As we strip each other off in glade or by the side of a supermarket, there’s a refusal to give way to the normal pulses of debilitating shame and embarrassment. Since early adolescence, we have learnt to lock doors and keep curtains shut. We have blushed at the threat of exposure. And yet now we’re no longer bothered by the sounds of passing traffic or the call of an insistent flock of starlings overhead. Emboldened by another’s affection, we are empowered to think that the erotic parts of ourselves don’t need to be sheltered and repressed.
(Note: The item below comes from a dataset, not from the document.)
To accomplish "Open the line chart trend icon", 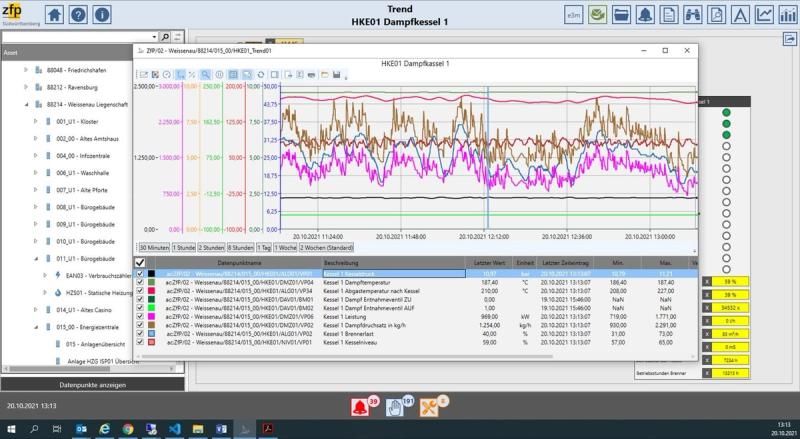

The outdoor orgasm that culminates signals our pleasure at finally evading our debilitating self-consciousness.
It should be no surprise that a great many artists, foremost among them Titian and Boucher, have been alive to the pleasures of sex in the outdoors. To view their work is a chance to turn over in our imagination the luxury and ease of the Garden of Eden, for which each one of us may still deep down hanker. The story of our banishment from Eden and the birth of physical shame isn’t – we can see – just a Biblical story, it’s an account of how we travelled painfully from unhibited toddlerhood to embarrassed adulthood.
Titian, The Three Ages of Man (1512)
Jean-Honore Fragonard, The Swing (1767)
To make love outdoors is a temporary reversal of the Fall. It is the greatest expression of confidence in the wider world, it symbolises that we have tamed the landscape; we are not going to be attacked by wolves or harmed by the mockery of others. For most of our lives, we may have to cower behind double glazing and heating systems, lock our doors and wrap ourselves in padded coats, but now we can delight in a contrastive vision of the landscape as kindly, generous and on our side: the place where we are – for a time – totally at home.
As we penetrate one another in the grass, we aren’t being turned on primarily by our bodies (we could do that just as easily at home). We’re being excited by our yearning to feel – at long last – a little more natural around sex in what is normally an all-too scary and untamed world.